Changes in Analyst Stock Ratings Affected DJIA 30 Stocks Daily Performance from 2013 to 2017

Background

Introduction

Equity analysts are professionals hired by investment banks and independent research firms to produce holistic reports on a dozen companies within their coverage. They research public financial statements, listen in on conference calls, and communicate with company management and customers in order to reach an opinion on the value and volatility of a covered security (Brownlee, 2018). However, although a complete analyst report can vary from 20 to 50 pages in length, most investors do not have time to read a report in its entirety. Analysts ratings, especially their changes, thus become the sexy sound bites that get repeated in the financial media.

(The graph on the right comes from a sample report published by Argus Research)

Nevertheless, analysts ratings and reports are not without their critics.

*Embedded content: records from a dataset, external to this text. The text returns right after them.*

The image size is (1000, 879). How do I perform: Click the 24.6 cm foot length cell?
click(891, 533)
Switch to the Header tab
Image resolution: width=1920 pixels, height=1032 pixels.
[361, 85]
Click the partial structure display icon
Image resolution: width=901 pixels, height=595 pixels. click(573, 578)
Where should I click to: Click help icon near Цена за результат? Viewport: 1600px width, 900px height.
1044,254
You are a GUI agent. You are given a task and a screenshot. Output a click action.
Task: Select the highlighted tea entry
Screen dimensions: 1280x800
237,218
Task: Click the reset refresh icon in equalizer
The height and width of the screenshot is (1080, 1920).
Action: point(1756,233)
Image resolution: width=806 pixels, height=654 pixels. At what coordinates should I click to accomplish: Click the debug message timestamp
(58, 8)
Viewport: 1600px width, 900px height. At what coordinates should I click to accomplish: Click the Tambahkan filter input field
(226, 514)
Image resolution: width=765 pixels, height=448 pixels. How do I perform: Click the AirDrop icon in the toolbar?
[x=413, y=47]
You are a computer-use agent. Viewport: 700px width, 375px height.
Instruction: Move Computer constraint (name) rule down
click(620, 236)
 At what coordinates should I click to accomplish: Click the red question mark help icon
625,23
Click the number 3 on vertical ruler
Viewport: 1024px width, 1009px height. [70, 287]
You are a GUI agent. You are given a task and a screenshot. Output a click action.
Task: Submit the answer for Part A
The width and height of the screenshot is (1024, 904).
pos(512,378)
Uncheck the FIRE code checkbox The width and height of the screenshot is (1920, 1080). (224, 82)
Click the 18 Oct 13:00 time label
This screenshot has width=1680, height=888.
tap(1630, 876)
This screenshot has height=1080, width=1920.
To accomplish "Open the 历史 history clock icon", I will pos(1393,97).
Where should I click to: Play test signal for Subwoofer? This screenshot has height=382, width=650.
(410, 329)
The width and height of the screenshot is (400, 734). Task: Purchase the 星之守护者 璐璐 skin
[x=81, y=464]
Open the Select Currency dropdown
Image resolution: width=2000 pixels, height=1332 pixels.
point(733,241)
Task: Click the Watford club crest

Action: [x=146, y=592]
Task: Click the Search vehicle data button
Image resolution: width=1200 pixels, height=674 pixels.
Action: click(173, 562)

Despite the prestige of large financial institutions and the expertise of equity analysts, people voice doubts towards the practice of categorizing a stock by a vaguely defined recommendation level, such as a “moderate sell” or an “overweight.” Also, there have long been doubts about the impartiality of reports due to the conflict of interests across different service lines within bulge bracket investments banks (Ranganathan & Yang, 2015). Although stricter regulations have been implemented by the SEC to separate their job from the rest of the firm after the dotcom meltdown in 2003, researchers have shown that banks are more likely to issue and are less accurate about buy than sell recommendations (Barber et al., 2005). Therefore, it is natural to ask, in this day, how much of an effect a change in analyst ratings would have on stock prices and trading volume in the market.

Motivation

I was inspired both my experience at a proprietary trading firm and a research project done by Professor Anastassia Fedyk at the Haas School of Business. During my internship, I saw how day traders capitalize on information such as company news and analyst upgrades and downgrades. Interestingly, they viewed such information as a sign for high trading volume of the stock and potential market overreaction but not necessarily an indicator for price movement. I was told by senior traders on the desk that investors and traders are very aware of the possible bias behind every report and would think of its recommendation very critically. Therefore, I framed my study in a similar way to Prof. Fedyk’s where she looked into financial news and how they translate into prices and trading volume in the market.

Language

In this study, I used Excel for data cleaning, Python libraries including NumPy, SciPy, Pandas, and the Berkeley data science module for analysis, and Seaborn and Matplotlib for visualizations.

Preparation

Data Choice and Collection

The first step of the project is to gather datasets on a manageable amount of stocks over a five-year period. This study uses two sets of data, one including price information on every individual stock (Finaeon, access provided through Berkeley library) and another with all changes in analyst recommendations from Yahoo Finance. Due to the idiosyncratic differences, an ideal study would somehow include a more comprehensive list of stocks. However, considering all aspects of data limitation, I ended up focusing on 26 of 30 stocks in DJIA from 2013 to 2017, ten years after the SEC measure came into effect. These are some of the most heavily traded stocks, and any information on them is most likely to trigger a reaction in the market. Also, they are heavily researched and covered by analysts from all banks and institutions, thus creating a higher number of data points to study and run analyses on.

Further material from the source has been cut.